**課題**
• A. ナファク周辺の戦闘を述べた本文から、番号の付いた師団と旅団の名称をすべて書き出せ。
• B. ナファク周辺の戦闘を述べた本文を、最後の文の後から書き継げ。

**本文**
ゴラン高原のほぼ中央に位置するナファクには開戦時ゴラン高原に駐屯していた師団である第36機甲師団の師団指揮所があり、またゴラン高原を南北に走る道路であるTAPラインと同じく東西にクネイトラ市とヨルダン川にかかるイスラエル本土への入り口、ブノット・ヤーコブ橋を結ぶクネイトラ街道の交差点近くに位置していた。
この戦闘で第188機甲旅団は旅団長のイツハク・ベンショハム大佐以下、副旅団長、作戦参謀を3人とも失っている。
戦闘前(10月6日)の状況
[編集]1973年10月6日午後2時、ダマスカス平原に展開していたシリア軍の3個歩兵師団はイスラエル軍第36機甲師団(第7機甲旅団、第188機甲旅団基幹)の守るゴラン高原への進撃を開始した。
第7機甲旅団の守るゴラン高原北部(「涙の谷」参照)ではシリア軍第7歩兵師団の進撃は延滞したものの、第188機甲旅団の守るゴラン高原南部では戦区が広く、停戦ライン「パープルライン」全域に展開する第188機甲旅団の一個機甲旅団に対して第5、第9歩兵師団二個歩兵師団が攻撃したため、6日夜にはシリア軍はやすやすと第188機甲旅団の防衛線を突破してゴラン高原に侵入、南部のエル=アル方面、そしてナファク方面にも進撃しつつあった。第188機甲旅団も戦闘開始時の90輌から15輌にまで稼働戦車数が低下し、6日夜現在、シリア軍とエル=アル、ナファクとの間にイスラエル軍戦車は文字通り一輌もないという状況であったがシリア軍は夜間攻撃を避け、再編成にあたった。

**資料抜粋**
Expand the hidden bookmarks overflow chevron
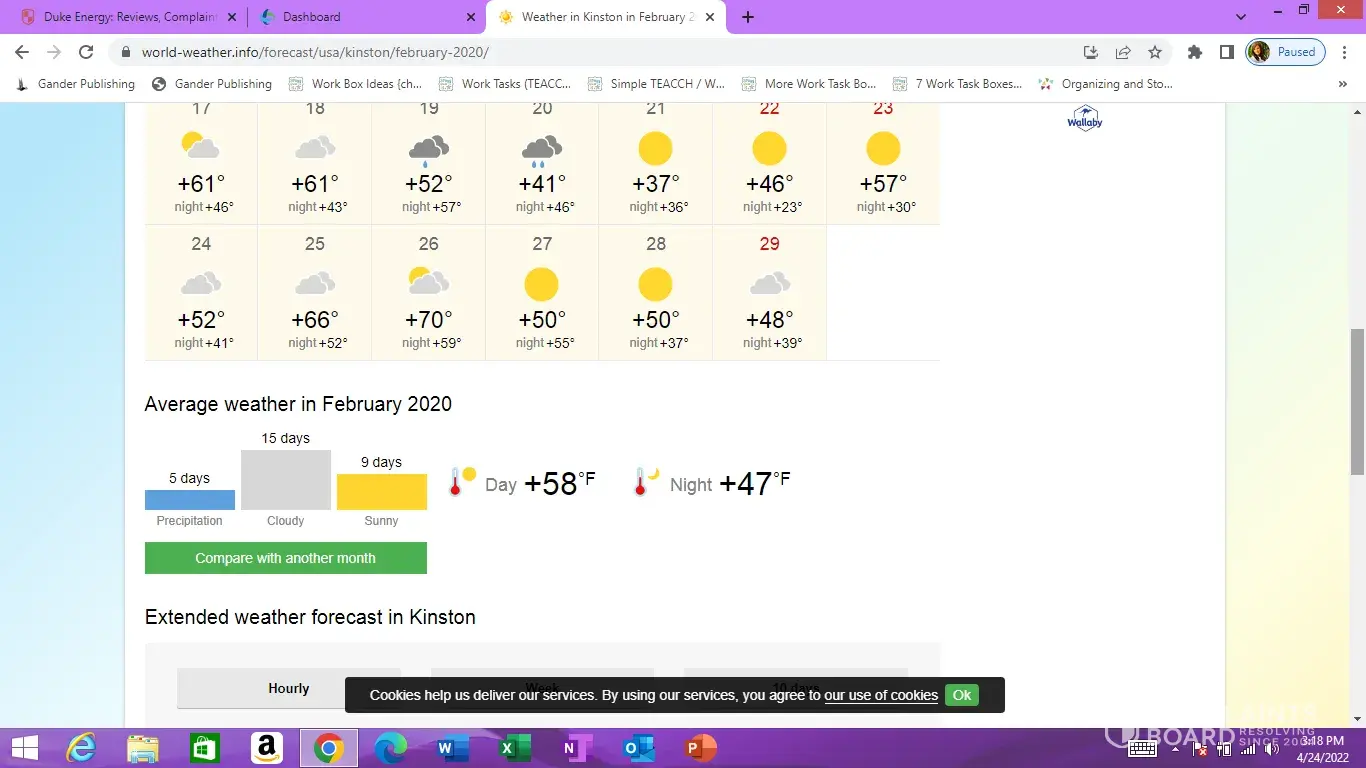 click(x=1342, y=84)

**各課題の解答**
• A. 第36機甲師団、第7機甲旅団、第188機甲旅団、第7歩兵師団、第5歩兵師団、第9歩兵師団

• B.
またTAPライン上ではツビ(ツビカ)・グリンゴールド中尉指揮の戦車隊「ツビカ隊」(ツーマンセル→単騎戦闘→中隊合流→小隊戦闘→旅団合流)が6日夜の間シリア軍第5歩兵師団所属の第47個戦車旅団に対してゲリラ戦を仕掛け、約20時間ほどシリア軍の進撃を延滞することに成功した。
戦闘の状況
[編集]午前中
[編集]10月7日早朝の7時30分にはエイタンはナファクからの司令部撤収を命じた。エイタンと司令部要員はナファクを出たがエイタンは一時間後にナファクに戻っている。このときナファク周辺に展開していたのは第188機甲旅団長イツハク・ベン=ショハム大佐指揮の部隊(「ツビカ隊」含む)、同副旅団長ダビット・イスラエリ中佐指揮の部隊である(両方とも大体戦車15輌ほど)。
また、このころオリ・オル大佐指揮の第679予備役機甲旅団の先鋒部隊(戦車25輌)がゴラン高原に到着し始めた。エイタンはオルにクネイトラ方面に展開するよう命じた。
シリア軍の攻撃開始
[編集]シリア軍は11時ころからナファクに対して攻撃を開始、11時45分ごろクネイトラ近郊に展開していた第679予備役機甲旅団の戦車隊がナファクに戻った。シリア軍の戦車は一時ナファクに侵入したがイスラエル軍はこれを撃退した。
第679予備役機甲旅団所属の第93戦車大隊(ロン・ゴットフリード中佐指揮)が新たにナファクに到着した。
ナファクに展開した第679予備役機甲旅団は次のような配置を取っていた。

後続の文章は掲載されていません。